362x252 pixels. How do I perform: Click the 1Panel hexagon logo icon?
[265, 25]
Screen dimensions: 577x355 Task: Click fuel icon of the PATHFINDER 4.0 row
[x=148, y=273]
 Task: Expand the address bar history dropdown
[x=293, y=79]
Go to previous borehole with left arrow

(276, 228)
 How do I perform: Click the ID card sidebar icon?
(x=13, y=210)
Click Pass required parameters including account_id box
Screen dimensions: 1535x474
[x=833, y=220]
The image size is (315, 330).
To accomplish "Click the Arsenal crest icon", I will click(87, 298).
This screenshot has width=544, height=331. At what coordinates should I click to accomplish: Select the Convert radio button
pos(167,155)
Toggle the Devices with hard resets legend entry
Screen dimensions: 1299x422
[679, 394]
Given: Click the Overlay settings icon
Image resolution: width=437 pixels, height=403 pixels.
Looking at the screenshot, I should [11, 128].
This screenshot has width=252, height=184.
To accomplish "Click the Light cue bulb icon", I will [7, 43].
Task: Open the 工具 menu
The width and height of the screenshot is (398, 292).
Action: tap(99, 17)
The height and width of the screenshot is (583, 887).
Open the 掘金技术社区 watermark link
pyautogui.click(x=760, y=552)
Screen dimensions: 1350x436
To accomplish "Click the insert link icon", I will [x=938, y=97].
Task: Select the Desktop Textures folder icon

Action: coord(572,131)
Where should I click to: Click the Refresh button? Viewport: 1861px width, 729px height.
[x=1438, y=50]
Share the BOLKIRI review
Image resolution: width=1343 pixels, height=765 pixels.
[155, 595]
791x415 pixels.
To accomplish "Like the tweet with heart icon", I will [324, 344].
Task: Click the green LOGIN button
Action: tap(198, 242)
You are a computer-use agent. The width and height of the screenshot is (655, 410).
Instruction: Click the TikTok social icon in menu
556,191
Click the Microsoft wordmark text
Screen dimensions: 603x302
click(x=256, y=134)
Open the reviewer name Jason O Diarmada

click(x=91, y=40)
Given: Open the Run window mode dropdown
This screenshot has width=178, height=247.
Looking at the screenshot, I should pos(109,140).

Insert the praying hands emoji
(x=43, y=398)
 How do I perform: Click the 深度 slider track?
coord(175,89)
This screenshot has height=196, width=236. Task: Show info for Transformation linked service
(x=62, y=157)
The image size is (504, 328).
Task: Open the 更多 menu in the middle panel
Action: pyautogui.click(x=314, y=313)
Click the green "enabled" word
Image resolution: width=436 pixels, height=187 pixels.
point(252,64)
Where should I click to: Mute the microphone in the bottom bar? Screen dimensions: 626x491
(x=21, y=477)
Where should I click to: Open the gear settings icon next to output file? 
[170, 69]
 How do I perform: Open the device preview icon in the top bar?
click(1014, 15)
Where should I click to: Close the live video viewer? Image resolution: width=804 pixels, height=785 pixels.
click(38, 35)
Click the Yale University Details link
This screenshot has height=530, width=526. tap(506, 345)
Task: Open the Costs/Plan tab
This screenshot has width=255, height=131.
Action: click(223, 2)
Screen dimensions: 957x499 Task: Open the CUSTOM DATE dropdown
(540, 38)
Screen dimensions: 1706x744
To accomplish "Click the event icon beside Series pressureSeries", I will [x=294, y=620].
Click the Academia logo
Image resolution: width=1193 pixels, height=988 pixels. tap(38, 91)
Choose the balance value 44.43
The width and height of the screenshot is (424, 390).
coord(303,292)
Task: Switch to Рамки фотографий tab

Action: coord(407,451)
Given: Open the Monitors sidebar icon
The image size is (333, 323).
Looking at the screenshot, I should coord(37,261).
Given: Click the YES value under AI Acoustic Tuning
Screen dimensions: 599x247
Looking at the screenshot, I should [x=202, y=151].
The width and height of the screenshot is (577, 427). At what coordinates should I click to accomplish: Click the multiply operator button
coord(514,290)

§

Directions for this task: The output should match the records above exactly, line for line.

Answer section:
362x252 pixels. How do I perform: Click the 1Panel hexagon logo icon?
[265, 25]
Screen dimensions: 577x355 Task: Click fuel icon of the PATHFINDER 4.0 row
[x=148, y=273]
 Task: Expand the address bar history dropdown
[x=293, y=79]
Go to previous borehole with left arrow

(276, 228)
 How do I perform: Click the ID card sidebar icon?
(x=13, y=210)
Click Pass required parameters including account_id box
Screen dimensions: 1535x474
[x=833, y=220]
The image size is (315, 330).
To accomplish "Click the Arsenal crest icon", I will click(87, 298).
This screenshot has width=544, height=331. At what coordinates should I click to accomplish: Select the Convert radio button
pos(167,155)
Toggle the Devices with hard resets legend entry
Screen dimensions: 1299x422
[679, 394]
Given: Click the Overlay settings icon
Image resolution: width=437 pixels, height=403 pixels.
Looking at the screenshot, I should [11, 128].
This screenshot has width=252, height=184.
To accomplish "Click the Light cue bulb icon", I will [7, 43].
Task: Open the 工具 menu
The width and height of the screenshot is (398, 292).
Action: tap(99, 17)
The height and width of the screenshot is (583, 887).
Open the 掘金技术社区 watermark link
pyautogui.click(x=760, y=552)
Screen dimensions: 1350x436
To accomplish "Click the insert link icon", I will [x=938, y=97].
Task: Select the Desktop Textures folder icon

Action: coord(572,131)
Where should I click to: Click the Refresh button? Viewport: 1861px width, 729px height.
[x=1438, y=50]
Share the BOLKIRI review
Image resolution: width=1343 pixels, height=765 pixels.
[155, 595]
791x415 pixels.
To accomplish "Like the tweet with heart icon", I will [324, 344].
Task: Click the green LOGIN button
Action: tap(198, 242)
You are a computer-use agent. The width and height of the screenshot is (655, 410).
Instruction: Click the TikTok social icon in menu
556,191
Click the Microsoft wordmark text
Screen dimensions: 603x302
click(x=256, y=134)
Open the reviewer name Jason O Diarmada

click(x=91, y=40)
Given: Open the Run window mode dropdown
This screenshot has width=178, height=247.
Looking at the screenshot, I should pos(109,140).

Insert the praying hands emoji
(x=43, y=398)
 How do I perform: Click the 深度 slider track?
coord(175,89)
This screenshot has height=196, width=236. Task: Show info for Transformation linked service
(x=62, y=157)
The image size is (504, 328).
Task: Open the 更多 menu in the middle panel
Action: pyautogui.click(x=314, y=313)
Click the green "enabled" word
Image resolution: width=436 pixels, height=187 pixels.
point(252,64)
Where should I click to: Mute the microphone in the bottom bar? Screen dimensions: 626x491
(x=21, y=477)
Where should I click to: Open the gear settings icon next to output file? 
[170, 69]
 How do I perform: Open the device preview icon in the top bar?
click(1014, 15)
Where should I click to: Close the live video viewer? Image resolution: width=804 pixels, height=785 pixels.
click(38, 35)
Click the Yale University Details link
This screenshot has height=530, width=526. tap(506, 345)
Task: Open the Costs/Plan tab
This screenshot has width=255, height=131.
Action: click(223, 2)
Screen dimensions: 957x499 Task: Open the CUSTOM DATE dropdown
(540, 38)
Screen dimensions: 1706x744
To accomplish "Click the event icon beside Series pressureSeries", I will [x=294, y=620].
Click the Academia logo
Image resolution: width=1193 pixels, height=988 pixels. tap(38, 91)
Choose the balance value 44.43
The width and height of the screenshot is (424, 390).
coord(303,292)
Task: Switch to Рамки фотографий tab

Action: coord(407,451)
Given: Open the Monitors sidebar icon
The image size is (333, 323).
Looking at the screenshot, I should coord(37,261).
Given: Click the YES value under AI Acoustic Tuning
Screen dimensions: 599x247
Looking at the screenshot, I should [x=202, y=151].
The width and height of the screenshot is (577, 427). At what coordinates should I click to accomplish: Click the multiply operator button
coord(514,290)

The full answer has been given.